Mengacu pada itu, maka membangun jejaring kerja sama antar para pihak yang memiliki concern pada pro bono adalah salah satu jalan yang bisa dicoba, khususnya penyediaan “arena pertemuan” pro bono. Arena tersebut nantinya akan memudahkan advokat selaku penyupply probono untuk bertemu dengan masyarakat yang membutuhkan bantuan hukum selaku demand probono.

Tidak hanya berguna bagi advokat dan masyarakat, ketika pro bono sudah masif dijalankan, maka negara sebagai pihak yang juga memiliki kewajiban dalam hal penyediaan bantuan hukum juga akan diuntungkan.

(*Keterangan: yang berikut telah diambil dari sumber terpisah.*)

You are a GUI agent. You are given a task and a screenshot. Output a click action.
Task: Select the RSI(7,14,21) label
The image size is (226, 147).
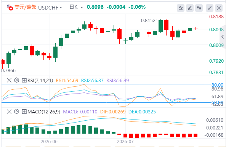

Bagaimana tidak, seperti masalah keterbatasan anggaran bantuan hukum yang tak kunjung usai tentu berangsur-ansur akan teratasi.

Kemudian, jika dilihat dari segi jangkauan penerima layanan, pro bono tentu memiliki cakupan yang lebih luas dibandingkan dengan apa yang bisa dijangkau negara melalui Organisasi Bantuan Hukum (OBH)-nya. Hal tersebut juga mengingat kemampuan OBH yang hanya bisa menjangkau pemberian bantuan hukum untuk isu struktural seperti ketenagakerjaan dan tanah.

Terakhir, dari sisi penerima manfaat, lain dari bantuan hukum OBH yang mensyaratkan penerimanya sebagai masayrakat miskin, pro bono bahkan bisa menjangkau masyarakat yang tergolong ke dalam “sandwich people”, yang mana dari sisi pendapatan tidak tergolong miskin, namun dari segi kemampuan mereka tetap tidak mampu menyewa jasa pengacara saat mereka membutuhkannya.